2. Overdispersed mosquitos¶

Recall the per-kid mosquito bite and odor (in ppm) data from HW#7. Well, we turned up some more data, from unfortunate kids who were kept home after the trip due to a large number of mosquito bites. Here are the new, amended data:

In [33]:
bites = np.array([4, 5, 4, 2, 4, 8, 4, 6, 7, 5, 4, 0, 5, 7, 5, 3, 2, 0, 3, 4, 5, 3, 6, 1, 2, 3, 5,
                  20, 31])  # <-- new
odor = np.array([ 2.8,  4.4,  6.9,  2.3,  5.9, 10.2,  3.2,  7.6,  6.3,  4.5,  4.3,
                0. ,  8.2,  5.4,  7.6,  3.3,  3.9,  0.1,  2.7,  4.7,  2.1,  4.3,
               11.3,  1.7,  2.8,  2.9,  8.5,
                5.2, 9.8])  # <-- new

Previously, we fit a Poisson model, but these data show overdispersion. Please fit a Negative Binomial model: as before, if $Y_i$ is the number of bites the $i^\text{th}$ kid got, and $X_i$ is their "odor" value, then we want to fit: $$\begin{aligned} Y_i \sim \text{NegBinom}(\text{mean}= \exp(a X_i + b), \text{n}=n) , \end{aligned}$$ i.e., find the values of $a$ and $b$ and $n$ at which this model best fits the data. (Another way to parameterize the Negative Binomial distribution, as used for instance by scikit-learn is with $n$ and $p$; if the mean is $\mu$, then then these are related by $p = 1/(1 + \mu/n)$. Also note that $n$ does not have to be an integer.)

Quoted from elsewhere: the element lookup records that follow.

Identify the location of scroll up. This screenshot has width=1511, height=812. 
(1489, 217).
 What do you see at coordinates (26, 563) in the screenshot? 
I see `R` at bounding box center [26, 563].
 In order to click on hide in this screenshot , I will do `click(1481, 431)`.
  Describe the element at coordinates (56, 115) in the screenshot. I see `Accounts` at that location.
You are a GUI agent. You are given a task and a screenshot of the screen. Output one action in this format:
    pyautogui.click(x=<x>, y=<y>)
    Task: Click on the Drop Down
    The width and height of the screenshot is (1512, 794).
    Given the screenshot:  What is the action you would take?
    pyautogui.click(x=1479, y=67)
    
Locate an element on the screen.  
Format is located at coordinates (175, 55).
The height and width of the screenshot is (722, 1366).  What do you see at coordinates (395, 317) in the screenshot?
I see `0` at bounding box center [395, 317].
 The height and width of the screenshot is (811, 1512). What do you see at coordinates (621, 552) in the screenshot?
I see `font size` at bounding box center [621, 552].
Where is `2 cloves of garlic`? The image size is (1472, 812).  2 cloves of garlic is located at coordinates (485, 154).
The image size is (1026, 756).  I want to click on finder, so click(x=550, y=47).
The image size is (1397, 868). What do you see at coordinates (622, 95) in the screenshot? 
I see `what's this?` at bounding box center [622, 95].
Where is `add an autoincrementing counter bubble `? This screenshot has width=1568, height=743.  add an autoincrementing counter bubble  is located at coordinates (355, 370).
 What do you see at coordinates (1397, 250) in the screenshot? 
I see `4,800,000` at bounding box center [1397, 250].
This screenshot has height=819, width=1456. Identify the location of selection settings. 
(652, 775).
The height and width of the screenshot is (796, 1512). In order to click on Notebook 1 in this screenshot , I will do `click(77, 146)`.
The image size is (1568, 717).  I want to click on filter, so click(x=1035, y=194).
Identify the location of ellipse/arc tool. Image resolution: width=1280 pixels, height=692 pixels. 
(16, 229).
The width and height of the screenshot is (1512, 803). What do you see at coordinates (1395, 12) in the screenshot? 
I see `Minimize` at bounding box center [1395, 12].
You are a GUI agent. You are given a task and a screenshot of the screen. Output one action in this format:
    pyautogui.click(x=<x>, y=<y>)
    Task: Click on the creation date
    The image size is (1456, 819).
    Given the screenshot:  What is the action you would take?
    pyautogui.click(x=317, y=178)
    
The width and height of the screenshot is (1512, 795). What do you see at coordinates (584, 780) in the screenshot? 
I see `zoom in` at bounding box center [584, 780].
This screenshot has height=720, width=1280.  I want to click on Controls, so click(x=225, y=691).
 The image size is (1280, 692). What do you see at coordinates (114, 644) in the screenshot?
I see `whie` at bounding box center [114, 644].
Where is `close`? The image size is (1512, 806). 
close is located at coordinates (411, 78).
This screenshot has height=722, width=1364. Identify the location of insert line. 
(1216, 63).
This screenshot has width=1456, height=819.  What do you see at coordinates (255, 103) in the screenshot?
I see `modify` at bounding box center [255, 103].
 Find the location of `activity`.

(a) Implement the negative log-likelihood function: this should take $a$ and $b$ and $n$ as arguments, and return the negative log likelihood of the data (i.e., of bites and odor) under the model above. You may use scipy.stats.nbinom.

(b) Use your function from (a) and scipy.optimize.minimize to find the maximum likelihood estimates of $a$ and $b$ and $n$. Note: you may have to try different starting points to find starting place that converges successfully (the output should say "Optimization terminated successfully").

(c) Showing how expected number of bites (using the MLE values of $a$ and $b$ from (b)) increases with odor and how this compares to the observed number of bites (for instance, by plot of the data with a line for the expected number); include a comparison to our previous model (which had mean bites = $\exp(0.13 \times \text{odor} + 0.7 )$).